For SpaceX, the fifth time’s the charm as the company successfully landed their Falcon 9 rocket on a drone ship at sea on April 8, 2016. SpaceX made history last December when one of their Falcon 9 rockets successfully landed at Cape Canaveral, but this is the first time it has landed on a small platform in the ocean.
The rocket was carrying an unmanned Dragon cargo spacecraft filled with 7,000 lbs of supplies for NASA and the ISS. Working inside the space station’s multi-windowed Cupola, ESA astronaut Tim Peake commanded the 60-foot-long (18 meters) Canadarm2 robotic arm to reach out and grab the Dragon capsule. [source]
According to The Verge:
Landing at sea can be less tricky than ground landings, and the main reason has to do with fuel. To return back to Earth, the Falcon 9 has to use the fuel leftover from takeoff.
The rocket has to go through a lot to conduct a ground landing. The vehicle has to slow down in the direction it’s heading, completely turn around, and then retread the vertical and horizontal distance it’s covered to get back to the landing site. That requires a lot of extra fuel.
Ocean landings aren’t as complicated as that. SpaceX’s drone ship can position itself in an ideal place to “catch” the vehicle on its more natural path back to Earth. That decreases the distance the rocket needs to travel, as well as the amount of fuel needed to maneuver the Falcon 9 for landing. [source]

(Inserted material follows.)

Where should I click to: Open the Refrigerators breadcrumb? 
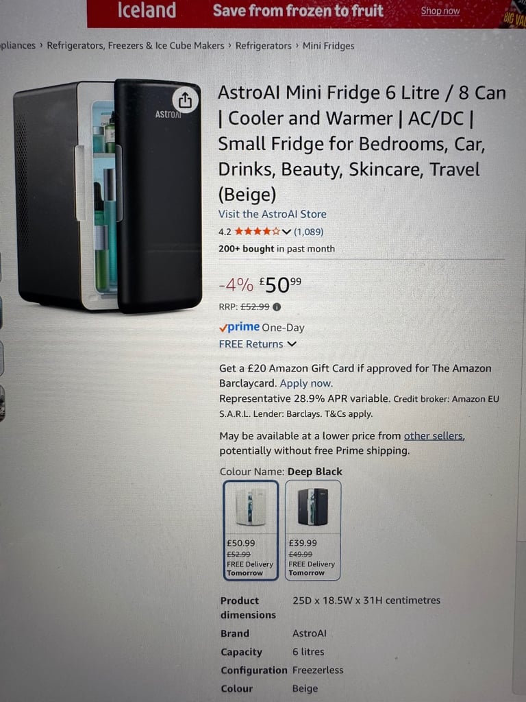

The reason this is such a big deal is cost savings. A Falcon 9 rocket costs roughly US$60 million to make but only US$200,000 to refuel. Reusable rockets could bring down launch costs by about 30%, which means more missions for cheaper and hopefully, manned missions and even possibly, space travel/tourism.
This is the fifth time SpaceX has attempted to land a Falcon 9 rocket on an autonomous drone ship. The first two attempts, in January and April of 2015, resulted in failures after contact with the ship. In June 2015 the rocket disintegrated before even entering the landing phase.

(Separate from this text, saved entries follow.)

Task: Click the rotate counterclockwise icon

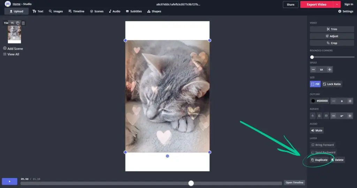Action: [313, 116]
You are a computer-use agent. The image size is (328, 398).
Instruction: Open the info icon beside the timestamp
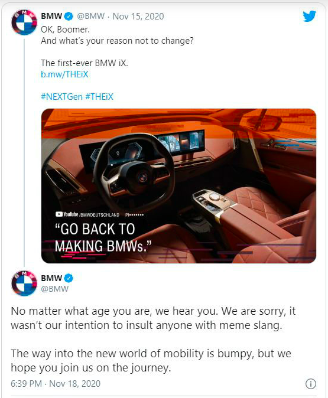click(x=310, y=383)
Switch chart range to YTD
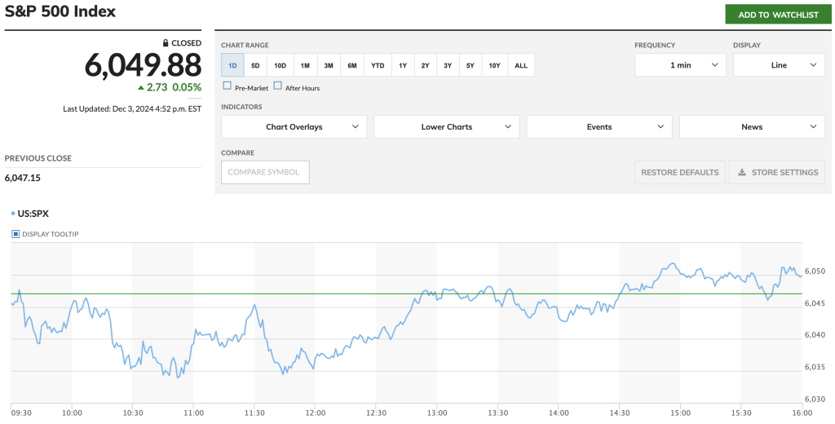 378,65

Most recently this past January, the Falcon 9 successfully landed for a split-second, only to topple over and eventually explode (see video below).

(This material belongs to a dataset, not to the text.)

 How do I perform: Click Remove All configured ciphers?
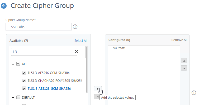tap(179, 40)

In addition to supplies and resources for the crew, the payload also contained science experiments, live mice and even a crop of cabbage that will be grown and eaten by the ISS crew members. The payload also included an expandable habitat called the BEAM (Bigelow Expandable Activity Module) which will provide an additional 565 cubic feet of volume for astronauts to move around in.
The BEAM will be attached to the ISS’s Tranquility node and is planned to stay attached to the ISS for two years to see how the module holds up in space. [source] The BEAM is set to become the first ever expandable habitat occupied by humans in space.
The Dragon spacecraft is scheduled to return to Earth on May 11 carrying important results and scientific experiments conducted aboard the ISS.